### [Activity]
Line by line, please look for the word "Given" in the following records, then copy each line you find it in.
+ + + + +
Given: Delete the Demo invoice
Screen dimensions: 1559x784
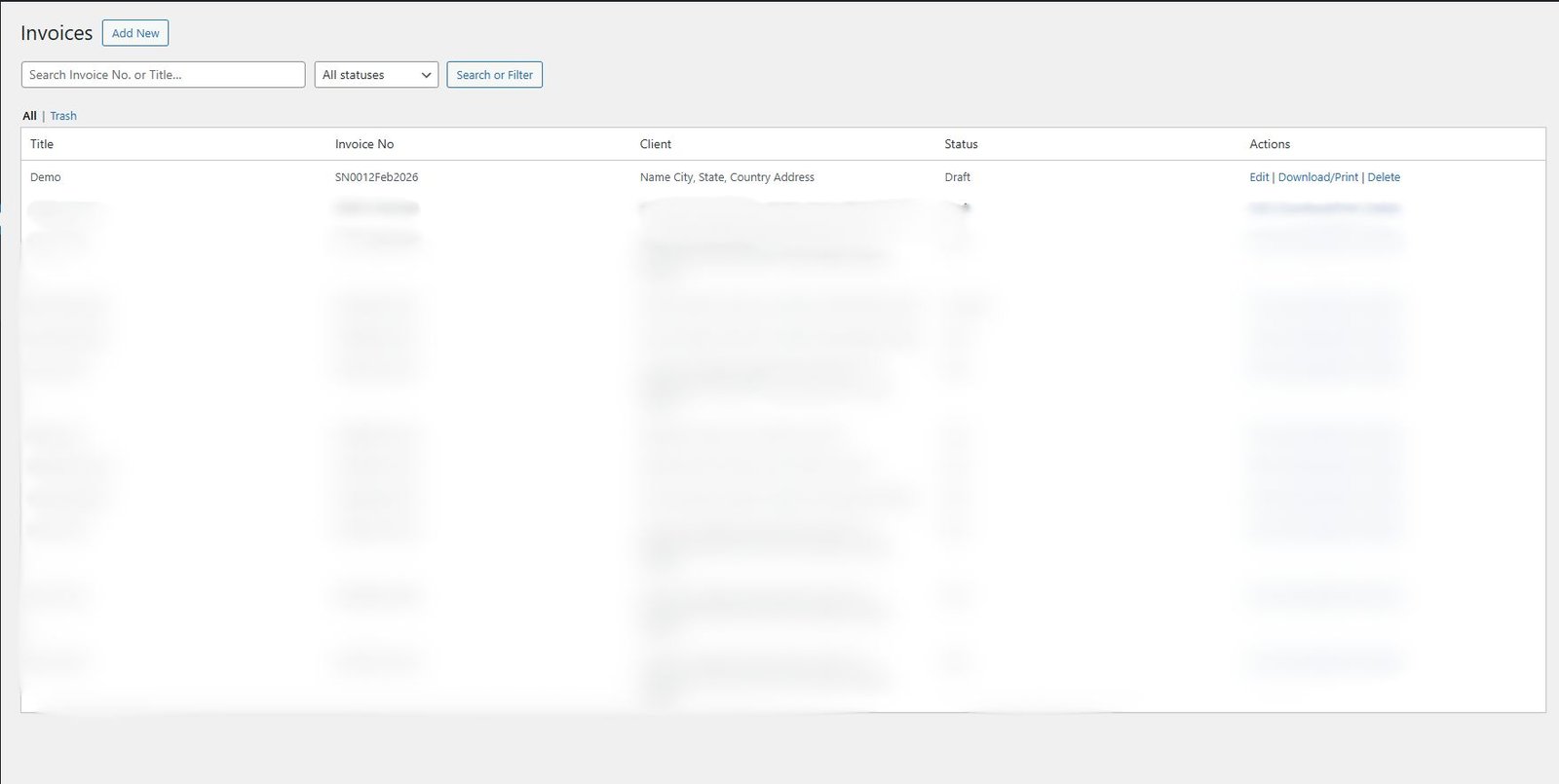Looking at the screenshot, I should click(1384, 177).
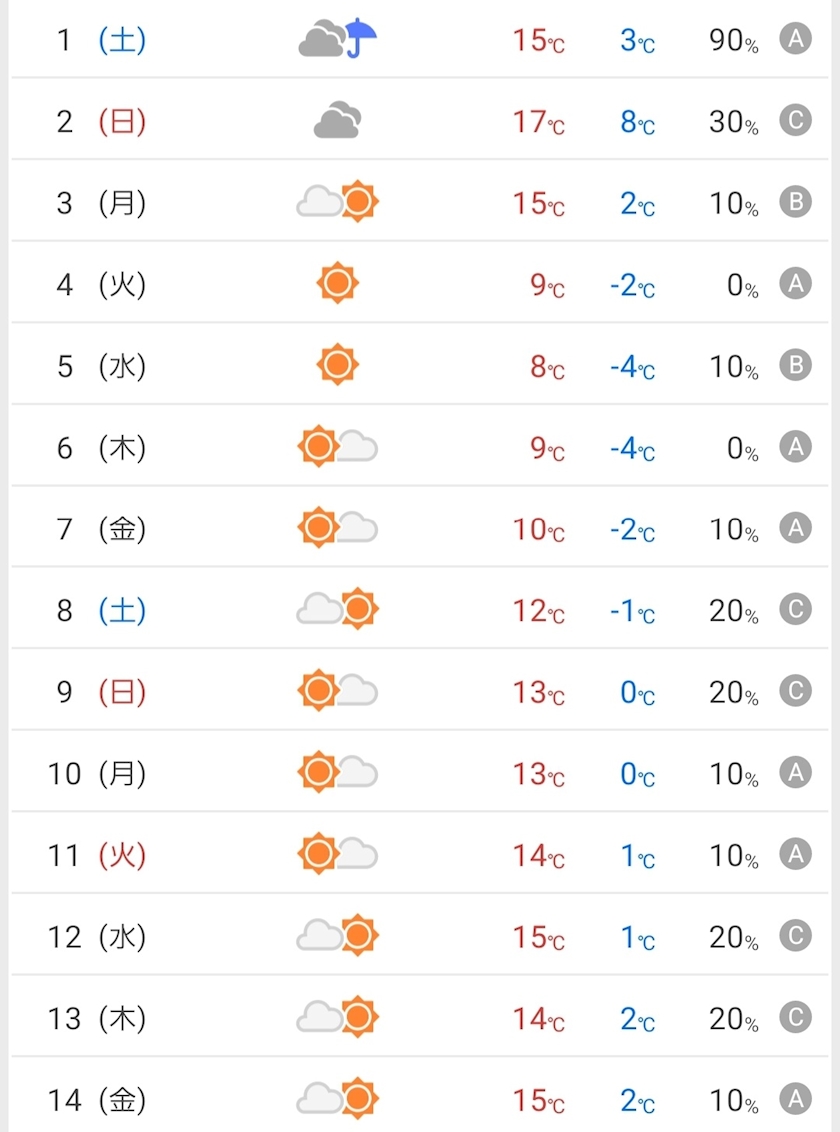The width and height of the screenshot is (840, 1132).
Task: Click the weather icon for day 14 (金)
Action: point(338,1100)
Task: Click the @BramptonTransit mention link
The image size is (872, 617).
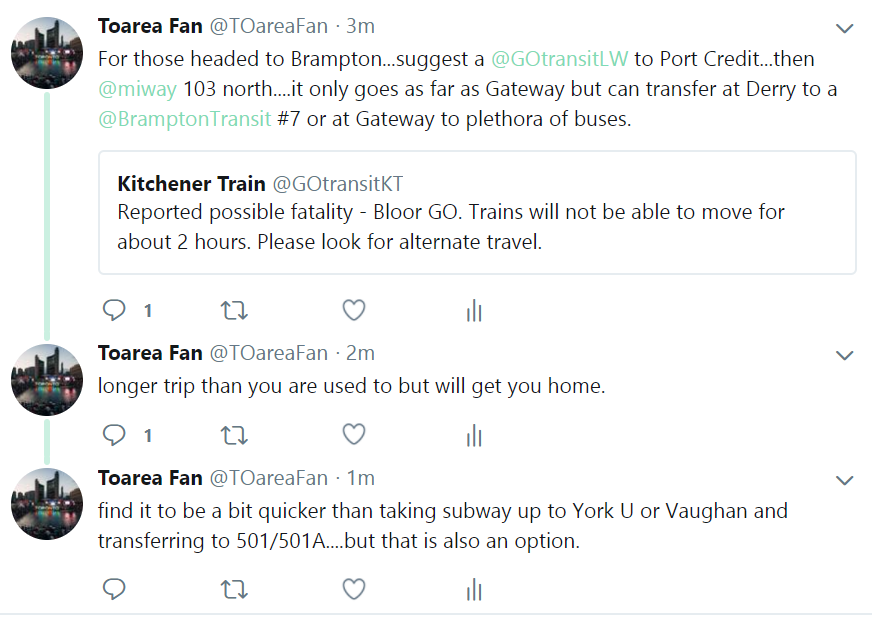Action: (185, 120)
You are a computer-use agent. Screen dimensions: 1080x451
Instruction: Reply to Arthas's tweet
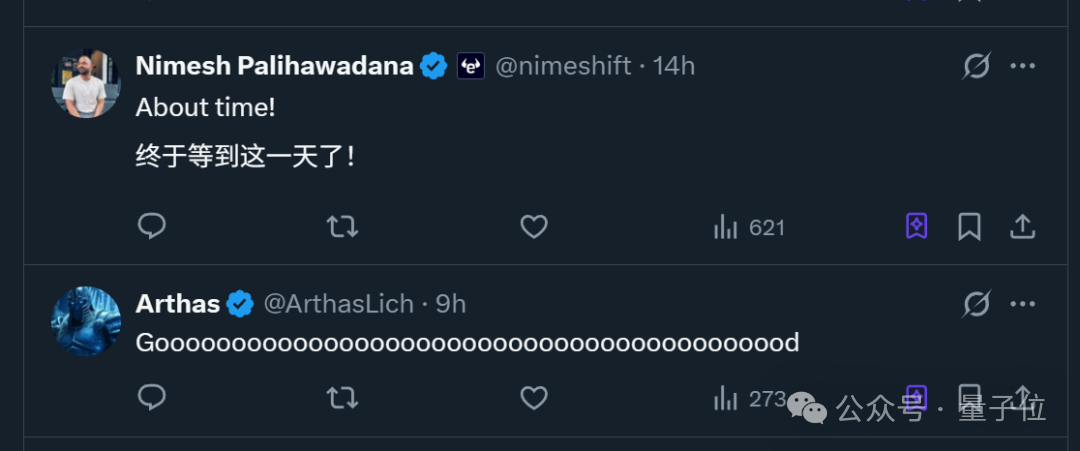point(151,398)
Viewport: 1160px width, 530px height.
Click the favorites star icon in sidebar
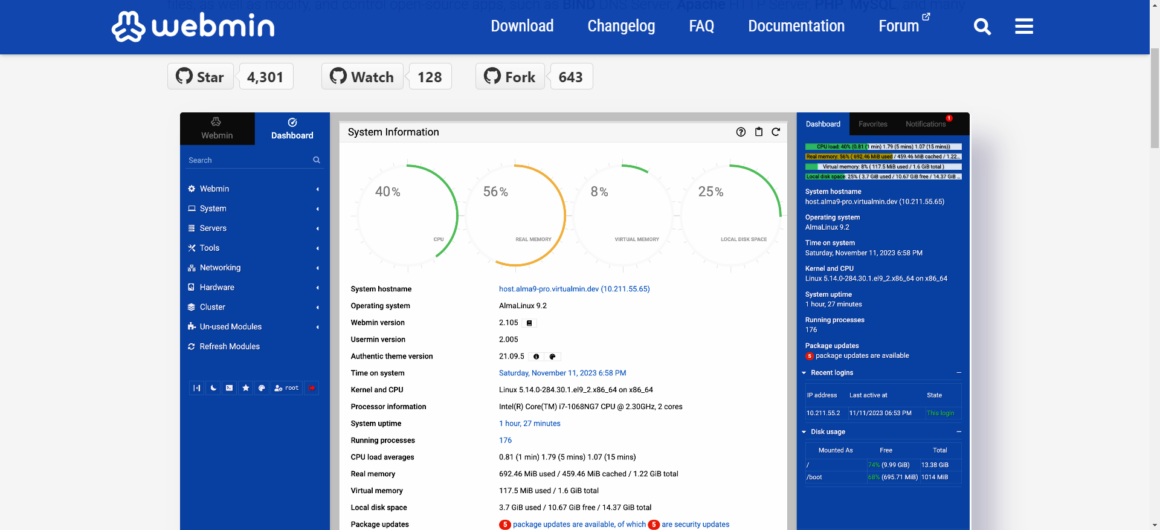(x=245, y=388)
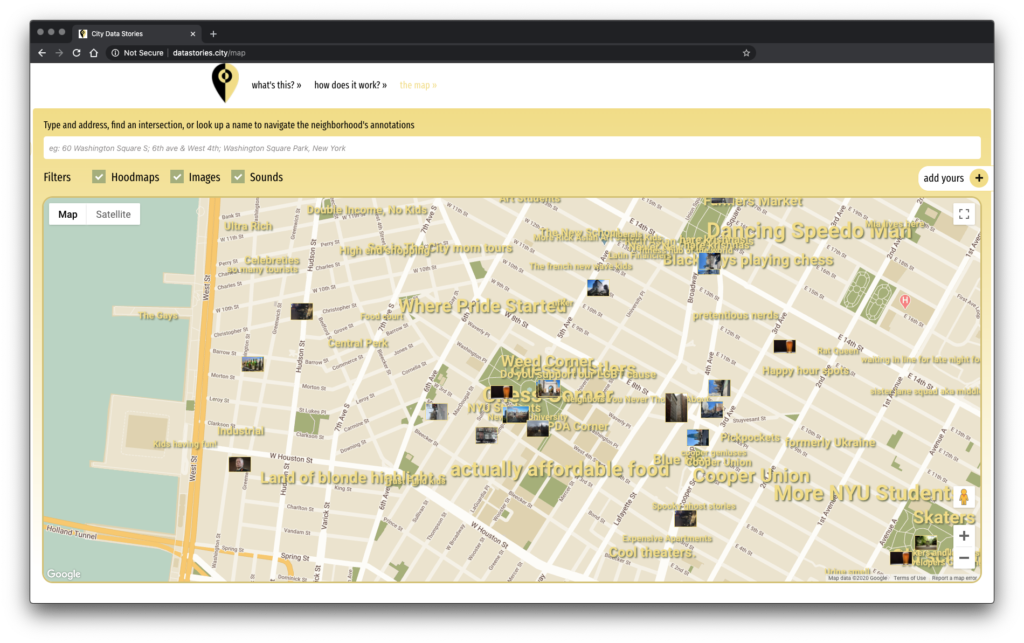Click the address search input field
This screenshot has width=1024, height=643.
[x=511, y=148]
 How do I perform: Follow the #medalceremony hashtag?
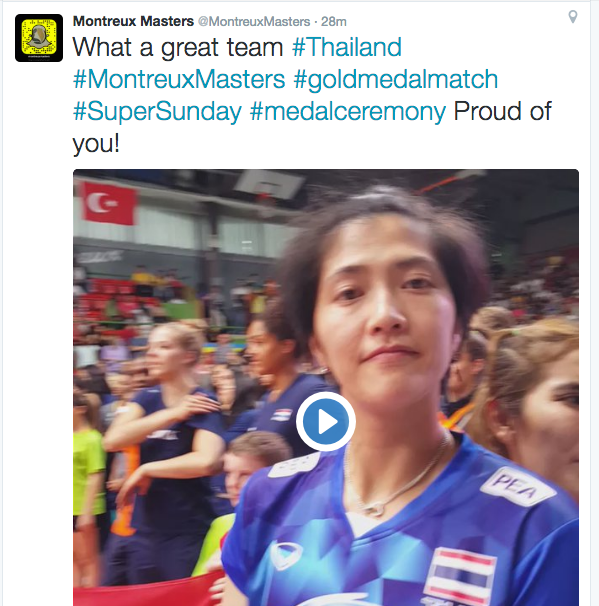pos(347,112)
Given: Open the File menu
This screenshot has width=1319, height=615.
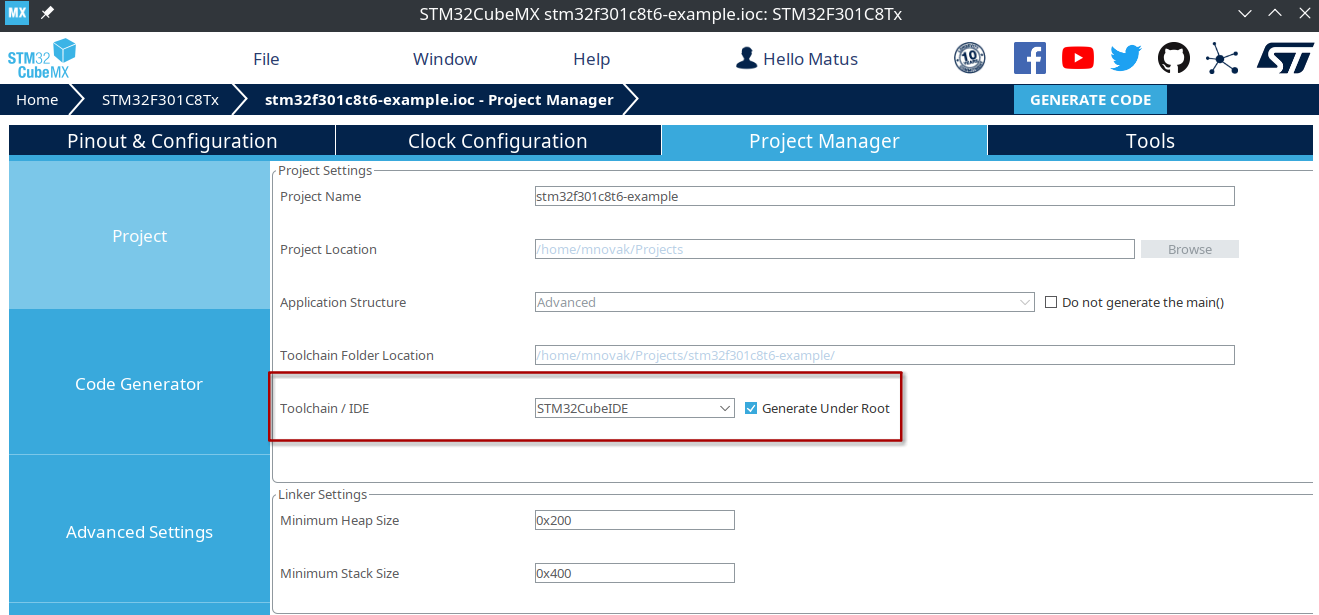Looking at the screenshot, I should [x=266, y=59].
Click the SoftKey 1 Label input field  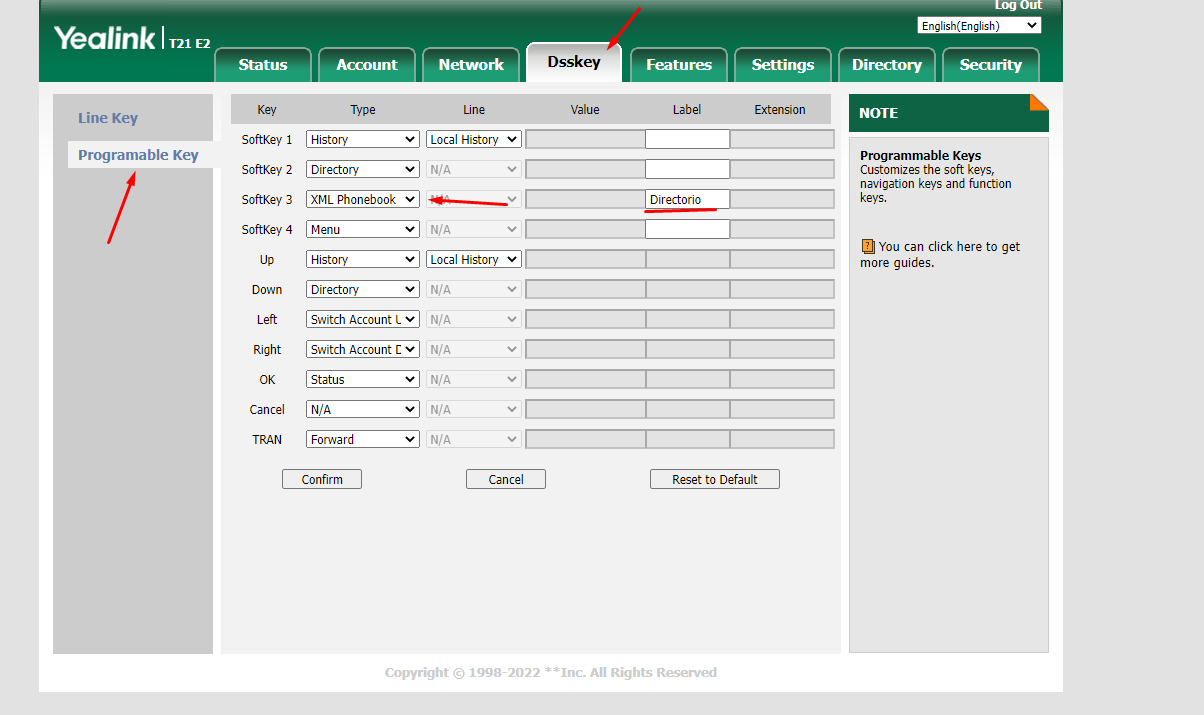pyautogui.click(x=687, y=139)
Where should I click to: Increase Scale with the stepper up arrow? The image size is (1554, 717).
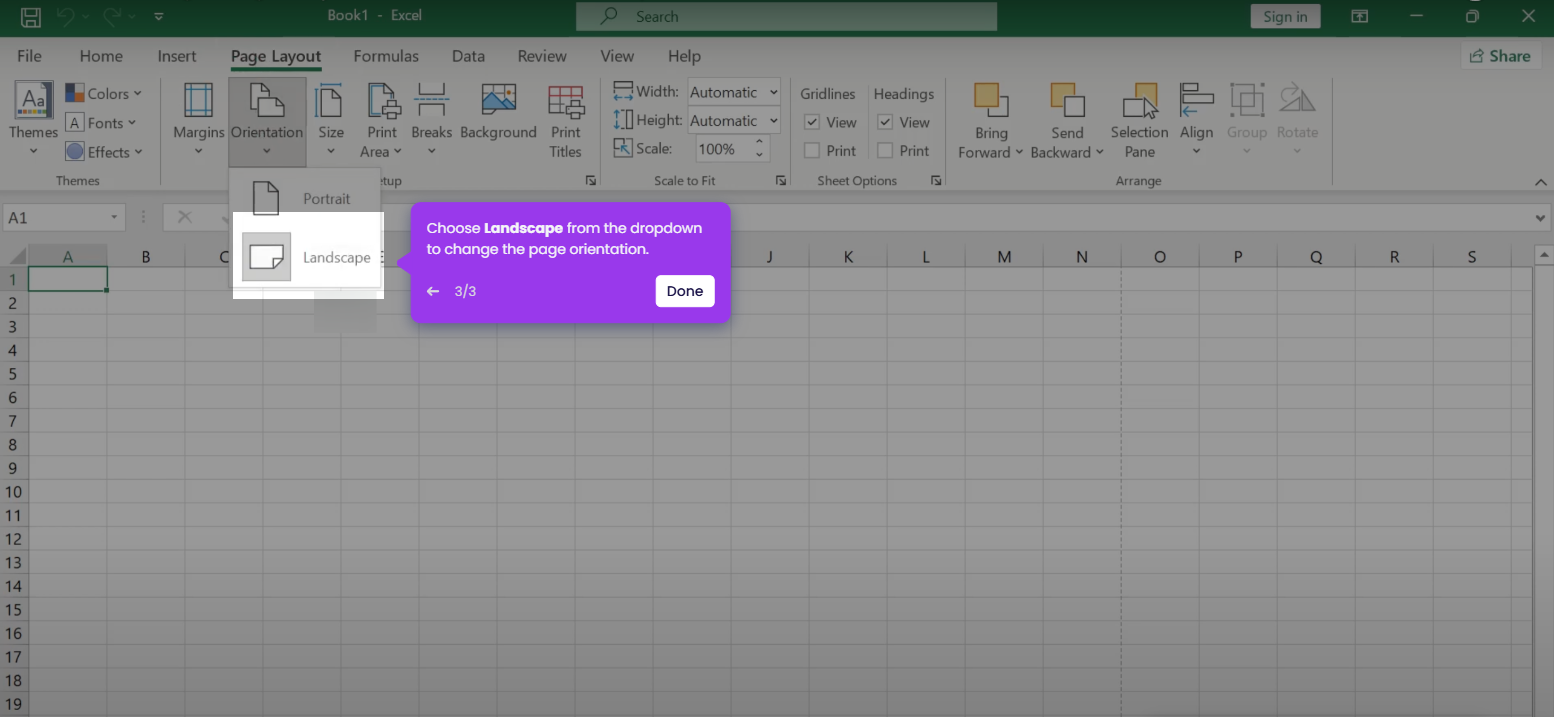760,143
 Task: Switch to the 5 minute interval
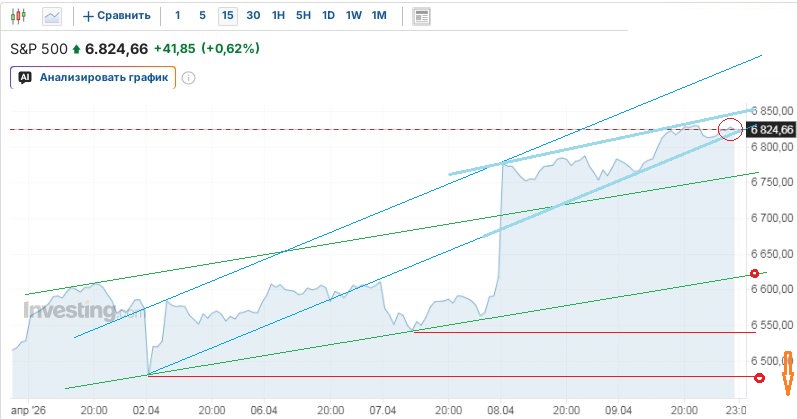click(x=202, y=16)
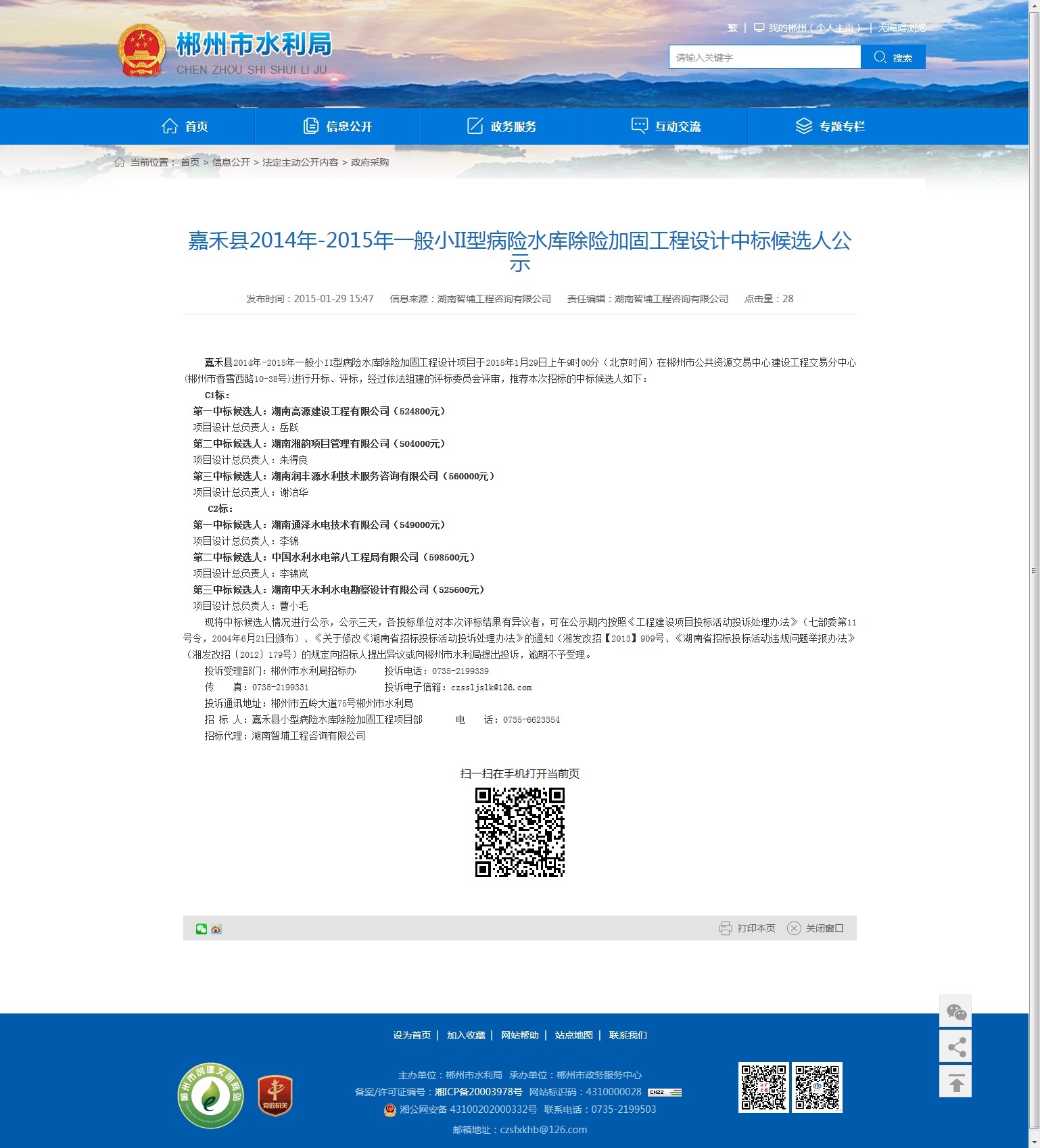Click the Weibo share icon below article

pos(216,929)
+ + + + +
### [Exercise solution]
Given: Delete the Demo invoice
Given: Open the File menu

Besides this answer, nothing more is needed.